> [RECORD EXTRACTS]:

*** Block opens ***

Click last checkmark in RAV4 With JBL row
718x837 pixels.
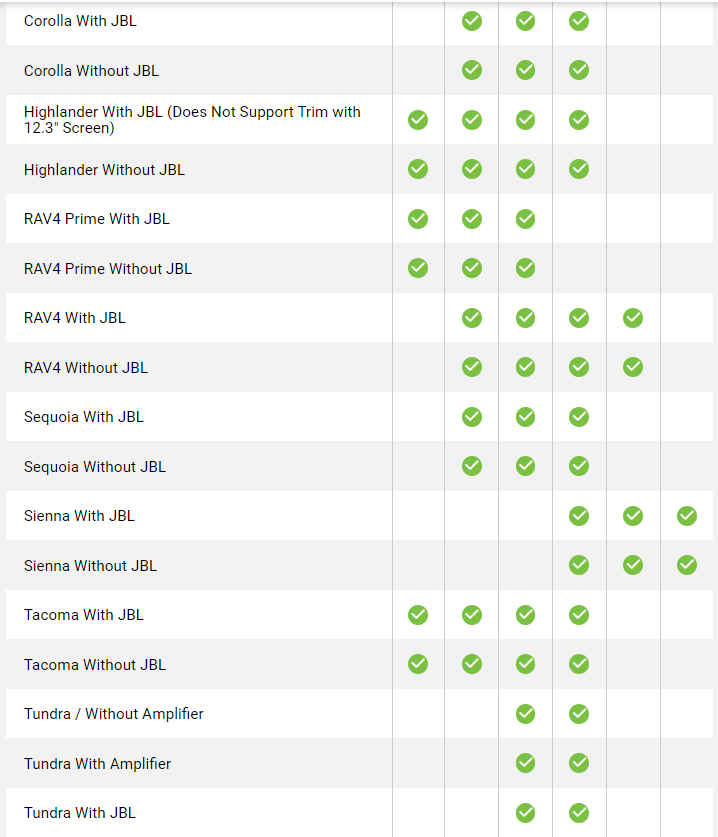click(x=633, y=318)
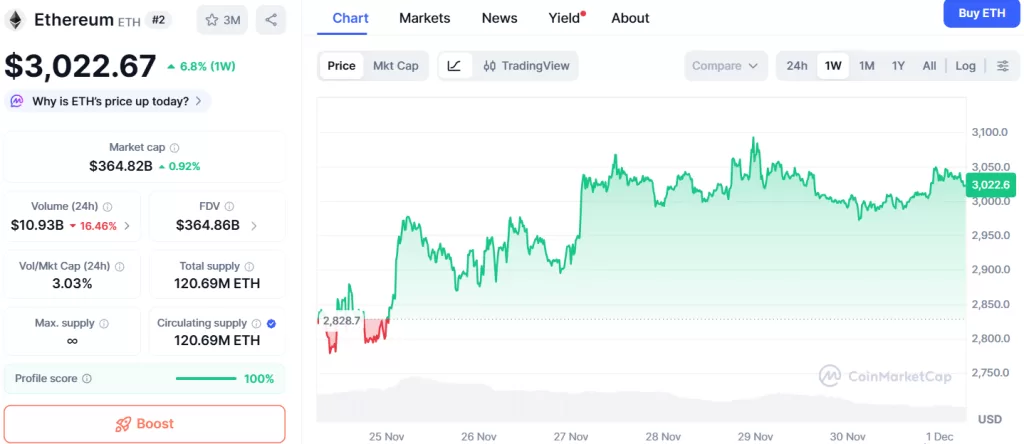Click the Profile score progress bar
Viewport: 1024px width, 444px height.
[x=205, y=379]
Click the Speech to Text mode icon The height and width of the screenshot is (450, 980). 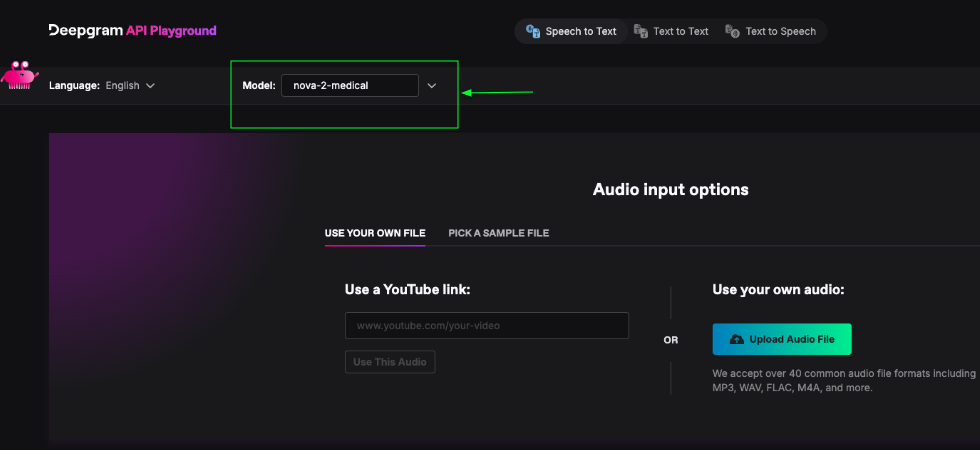[x=533, y=31]
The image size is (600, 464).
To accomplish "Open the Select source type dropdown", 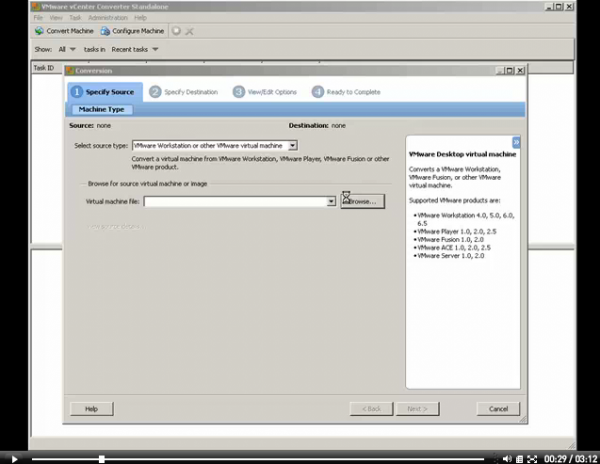I will point(292,146).
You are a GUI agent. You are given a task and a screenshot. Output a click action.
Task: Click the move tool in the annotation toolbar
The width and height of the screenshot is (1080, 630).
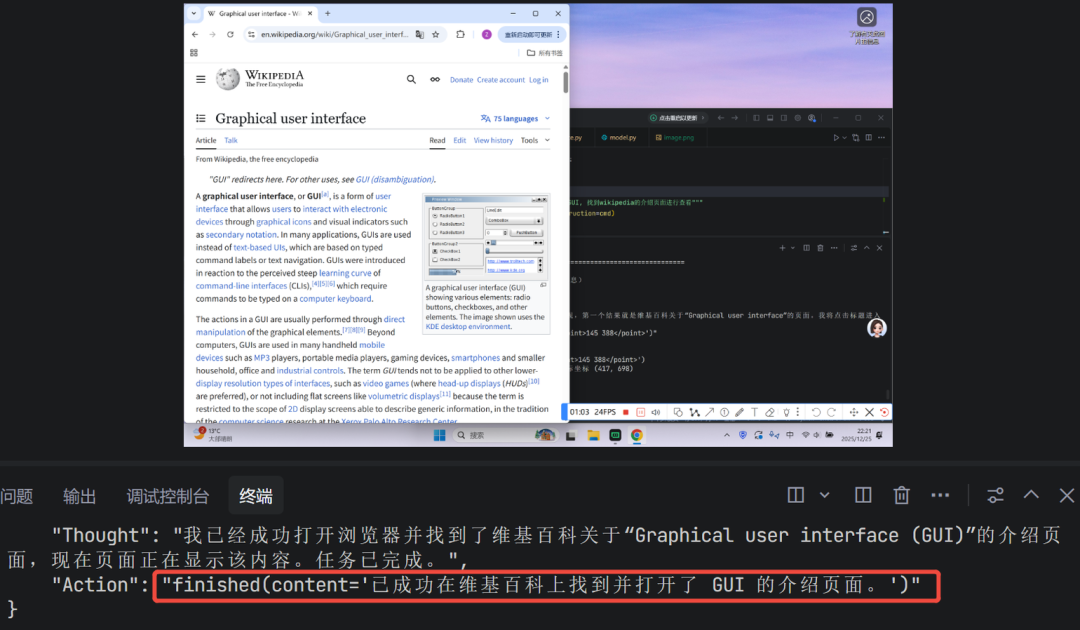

*** Block closes ***

What is needed is a verbatim copy of the lines running from the one with "Task: Click the" through the last line of the listing above, excluding any pictures.

Task: Click the move tool in the annotation toolbar
The width and height of the screenshot is (1080, 630).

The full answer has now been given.